● **TEXTAUSZUG**:

Ende August hat das Gremium Europäischer Regulierungsstellen für elektronische Kommunikation (GEREK) die Umsetzungs-Richtlinien der ersten Europäischen Verordnung zur Netzneutralität vorgelegt. Was bedeuten die neuen Regeln für die Praxis?
Text Thomas Lohninger, Illustration Christoph Kienzle

Bevor der amerikanische Programmierer und Jurist Tim Wu 2003 in einem Aufsatz den Begriff Netzneutralität prägte, existierten bereits ähnliche Ansätze wie das Best-Effort- oder das Ende-zu-Ende-Prinzip. Dahinter steckt der Grundsatz, dass in einem dezentralen Netz alle Daten unabhängig von Absender, Inhalt oder Adressat so schnell wie möglich transportiert werden müssen. In einem Datennetz ohne zentrale Steuerung sind deshalb alle Netzteilnehmer gleichberechtigte Sender und Empfänger. Das Internet ist agnostisch gegenüber den übertragenen Inhalten und versucht für jede Verbindung die bestmögliche Qualität zu liefern. Anstatt innerhalb des Internets von einer zentralisierten Stelle Entscheidungen über die Korrektheit, Legalität oder Priorität von Datenpaketen zu treffen, überlässt das Internet diese Entscheidung den Anwendungen an beiden Enden der Verbindung. Diese Verschiebung der Intelligenz an die Enden des Netzwerks, gepaart mit seiner schichtbasierten Architektur, führten zu einer beispiellosen Flexibilität, Innovation sowie Vielfalt des Internets und zu enormen Wirtschaftswachstum.

Statt eine Lizenz für einen neuen Internetdienst beantragen zu müssen oder mit jedem Internetanbieter, dessen Kunden potenziell erreicht werden sollen, über die Konditionen der Verbindungen zu verhandeln, ist es möglich, mit extrem niedrigen Markteintritts- und Innovationskosten einen neuen Dienst global und gleichberechtigt verfügbar zu machen. Von den derzeit weltweit fünf Firmen mit dem höchsten Börsenwert haben alle als kleine Start-ups ohne großes Eigenkapital angefangen. Als Mark Zuckerberg mit seinen drei Kollegen 2004 Facebook startete, bezahlte er 85 US-Dollar pro Monat für die Serverkosten. Kein anderes Medium erlaubt es Anbietern so einfach, neue Dienste zu starten, und ermöglicht es Konsumenten, so leicht zwischen verschiedenen Anbietern zu wechseln.

● **DATEN**:
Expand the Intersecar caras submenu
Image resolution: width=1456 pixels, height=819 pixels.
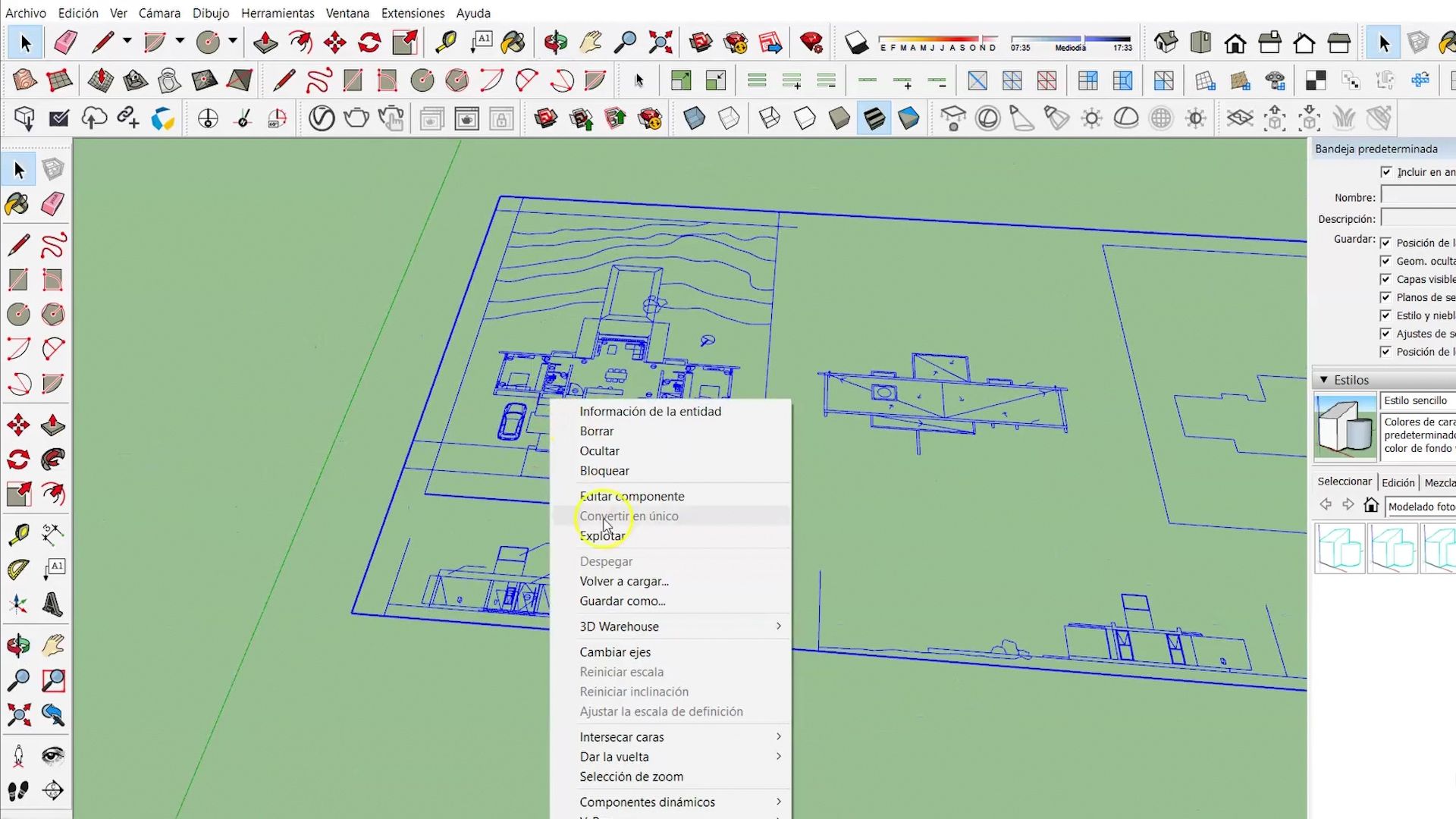622,736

● **AUFGABEN**:
- A) Übertragen Sie den folgenden Satz aus dem Textauszug zur Netzneutralität ins Englische: „Als Mark Zuckerberg mit seinen drei Kollegen 2004 Facebook startete, bezahlte er 85 US-Dollar pro Monat für die Serverkosten.“
- B) Zitieren Sie aus dem Textauszug zur Netzneutralität die Passage zwischen „Statt eine Lizenz“ und „Anbietern zu wechseln.“, beide Stellen eingeschlossen.

● **ERGEBNISSE JE AUFGABE**:
- A) When Mark Zuckerberg launched Facebook with his three colleagues in 2004, he paid 85 US dollars per month for server costs.

- B)
Statt eine Lizenz für einen neuen Internetdienst beantragen zu müssen oder mit jedem Internetanbieter, dessen Kunden potenziell erreicht werden sollen, über die Konditionen der Verbindungen zu verhandeln, ist es möglich, mit extrem niedrigen Markteintritts- und Innovationskosten einen neuen Dienst global und gleichberechtigt verfügbar zu machen. Von den derzeit weltweit fünf Firmen mit dem höchsten Börsenwert haben alle als kleine Start-ups ohne großes Eigenkapital angefangen. Als Mark Zuckerberg mit seinen drei Kollegen 2004 Facebook startete, bezahlte er 85 US-Dollar pro Monat für die Serverkosten. Kein anderes Medium erlaubt es Anbietern so einfach, neue Dienste zu starten, und ermöglicht es Konsumenten, so leicht zwischen verschiedenen Anbietern zu wechseln.